How to be first in Google?

One of my customers’ favourite questions for a long time has been “What does it cost to get to my website first on Google?”.

Usually, this assumes that the link to the home page of your business would be among the top ten search results that Google displays when searching for services in your industry, such as “Venue Hire London“. Studies say that only about 2% of internet users bother to wade to another page in search results for answers and services.

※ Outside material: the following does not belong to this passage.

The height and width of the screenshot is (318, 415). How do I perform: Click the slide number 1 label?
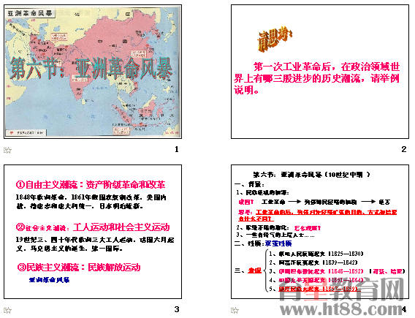click(x=177, y=149)
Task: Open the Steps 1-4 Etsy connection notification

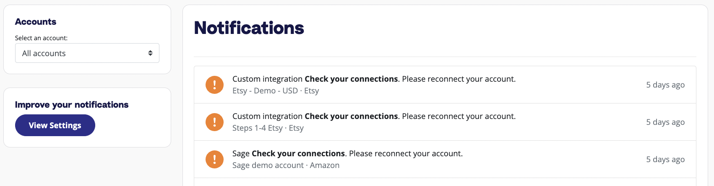Action: [445, 122]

So finding a business on the front page is therefore worth the trouble. The side radar is constantly struggling to rank on the first page with the keyword “Websites for venues“. The competition is merciless, and every now and then we have to settle for a position where we only appear on the second page of search results or enter into the SEO wars.

Most people don’t even know that there is another page in Google’s search results! The effect is immediately noticed by the number of visitors to our site.

So when it comes to what it costs to appear in search results, the answer depends almost entirely on the keywords you want to get to the first place in the Google SERP and having an effective communication. Only one thing has been carved into stone: The home page cannot be accessed overnight. And not a week may already be enough if there is hardly any competition and you have managed your search engine optimisation over the last one .

Google’s algorithms, which decide which pages to display for each keyword, are extremely unreliable to new home pages. The reason is quite understandable: you, as well as most people, will never recommend to your friends or clients anything you are unsure of. The only way to ensure the quality of the content on your website is to monitor it over time.

 

Time is money

So when you ask what it costs to get your homepage to the Google homepage, the old saying “Time is money” could not be better matched. Our business-filled, content-filled home pages tend to get good rankings on Google after 4 to 8 months of publishing. For many customers, the time seems, understandably, long. However, the game is not lost. If you wanted your link to the homepage as early as last week, all you have to do is shout.

Paying to be at the top in Google

Must not. However, Google is a company that aims to make a profit. Therefore, Google once had a compelling need to monetise search results. They launched a service called Adwords, which sells search results just like an auction. If you’re ready to pay the most, you’ll get your links first. Google pastes the “advertisement” sticker or icon below your link and you’re done.

 

 

Adwords campaign implementation is currently taking a few hours from me, and if you are willing to offer enough money (from a few cents to a few pounds per click), you will be among the first to get your links. Google pastes the “advertisement” sticker below your link and you’re done.

The effectiveness of AdWords has been studied several times. It has been found that a skilled Adwords marketer recovers multiple marketing euros invested in Adwords through sales. Power is based on two things that sound too good to be true:

  1. Adwords only markets your services to people who search for your services on Google. The searchers for your services are already interested and willing to buy. They don’t need to be convinced, they know the value of the service.
  2. You only pay for conversions. A normal advertisement on a TV set or on the radio is tossed to the people X times at a pre-agreed damn price. Not in Adwords. You only pay when someone clicks on your ad link and goes to your site!

For these two reasons, Adwords is really profitable and effective marketing. Large companies evenly spend thousands of euros a day on AdWords. This is no secret. It is a good idea for giant companies to infuse tons of Adwords a day, because each and every root really is measurably recovered.

Help Google to help you

 

 

The organic ranking gives your business some authority, trust and longer term results while paid ads provide an immediate high ranking placement and increased visibility. However, the mission of google is very clear: “to organise the world’s information and make it universally accessible and useful.”

In other words, Google main objective is to provide the best quality and ‘organised’ information, with biggest authority as fast as possible and ‘accessible’ in terms of devices, screens, browsers and speed. What does this mean to you and how it might affect you?

Having a website with low quality copywriting (insufficient, duplicate, grammar mistakes, inconsistent and without headings), images without Alt tags, slow to upload, incompatible with certain devices, difficult to read and without the appropriate signals (meta title, meta descriptions, tags, keywords, sitemaps, schema markups (often called Schema), and many more SEO Clusters, it will be more expensive to pull up via AdWords and will not be sustainable in a long while.